### Exercise set
1) Translate into French this sentence from the report on the Fourth Industrial Revolution conference in Namibia: "The conference was funded by the German Embassy through the Science Diplomacy Fund and was attended by around 150 participants representing academia, private sector and the government."
2) For each statement, state whether the report on the Fourth Industrial Revolution conference in Namibia supports it, answering yes or no and quoting the words of the report that decide it. (a) The German Embassy organized the conference. (b) Roughly 150 people attended the conference. (c) Herbert Beck opened the conference.
3) Carry on the report on the Fourth Industrial Revolution conference in Namibia from its final sentence.

### Excerpt provided

Embracing the Fourth Industrial Revolution holds promise for Africa to become a digital hub

“With the fourth industrial revolution we can empower our organisations, develop new businesses and new revenue streams until we make Namibia and Africa the hub of digital transformation,” said Elizabeth Kamutuezu from the Ministry of Information and Communication Technology when she addressed a conference organised by the Association of Namibian German Alumni earlier in December.

The conference was funded by the German Embassy through the Science Diplomacy Fund and was attended by around 150 participants representing academia, private sector and the government.

Opening the conference, the new German Ambassador, HE Herbert Beck said Namibia needs to overcome challenges in building up competencies that will unlock the full value of the Fourth Industrial Revolution.

“Human computer interface, drone traffic management and nanotechnology are buzzwords that will shape the scientific technological future not only in the high-tech countries but also in Namibia. Germany is interested in further intensifying its cooperation with Namibia in this field as well,” he said.

### Dataset content
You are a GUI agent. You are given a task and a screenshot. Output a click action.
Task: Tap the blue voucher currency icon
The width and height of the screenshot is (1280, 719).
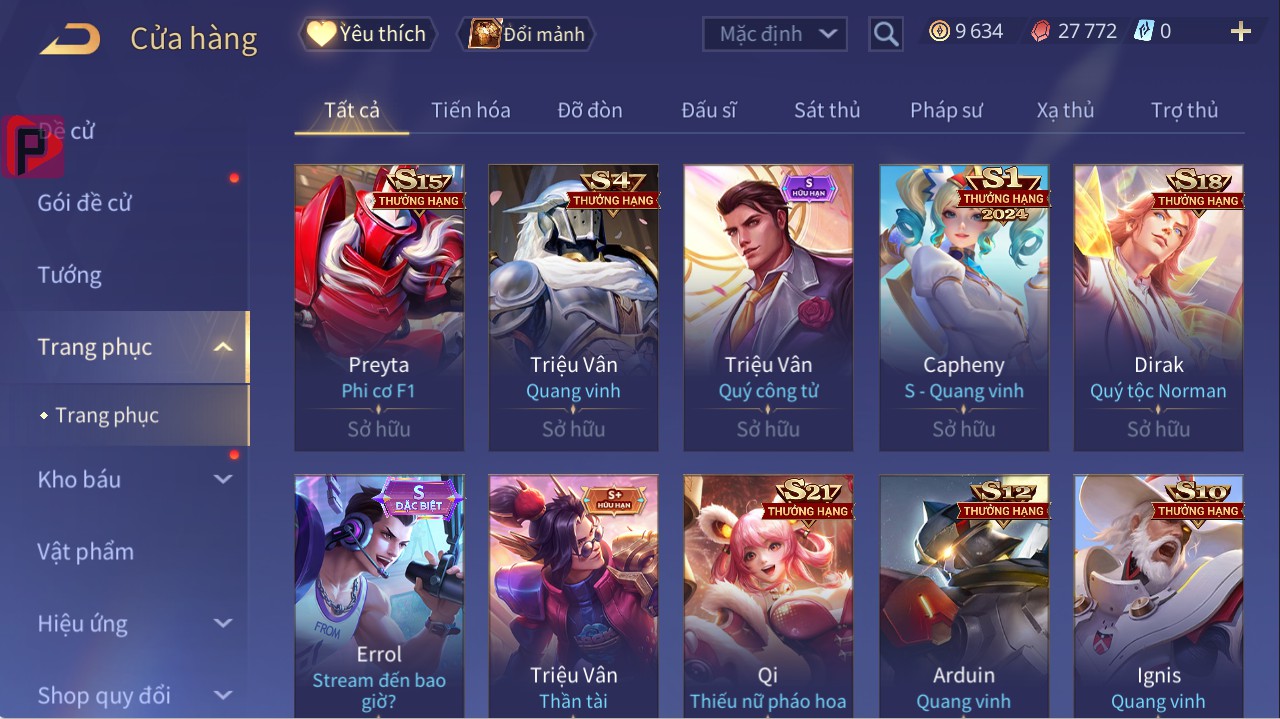pyautogui.click(x=1144, y=32)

### Answers in order
1) La conférence a été financée par l'ambassade d'Allemagne par l'intermédiaire du Fonds de diplomatie scientifique et a été suivie par environ 150 participants représentant le monde universitaire, le secteur privé et le gouvernement.

2)
(a) No: "a conference organised by the Association of Namibian German Alumni"
(b) Yes: "was attended by around 150 participants"
(c) Yes: "Opening the conference, the new German Ambassador, HE Herbert Beck said"

3)
Ambassador Beck commended the founders of alumni association, saying “We know that building and maintaining an active and effective network is one of the key factors for successful work. Therefore, we must have an interest in ensuring that talented men and women, regardless of where they come from and what nationality they have, can fully develop their intellectual and scientific potential. Science and technology are not only areas that are becoming increasingly important in our world but also fields in which cooperation between states and state institutions is expected.”

Professor Frednard Gideon, Pro-Vice Chancellor of Academic Affairs at the University of Namibia, contextualised the Fourth Industrial Revolution, highlighting the current and planned initiatives of the university in response to it.

Alumni association chairperson Rodney Seibeb noted that Namibia had been a mere spectator and a consumer of the previous industrial revolutions. “It is therefore important to have gatherings like these to see how we can position ourselves to benefit and to assess what is in store for the Namibian youth,” he said.

The two-day conference covered aspects of human computer interface, crypto currencies, the usage of drones for traffic management as well as the implications of the fourth industrial revolution for technical and vocational education and training.

The Association of Namibian German Alumni strives to strengthen academic, professional, business and cultural cooperation among Namibian, Namibian-based and German Alumni.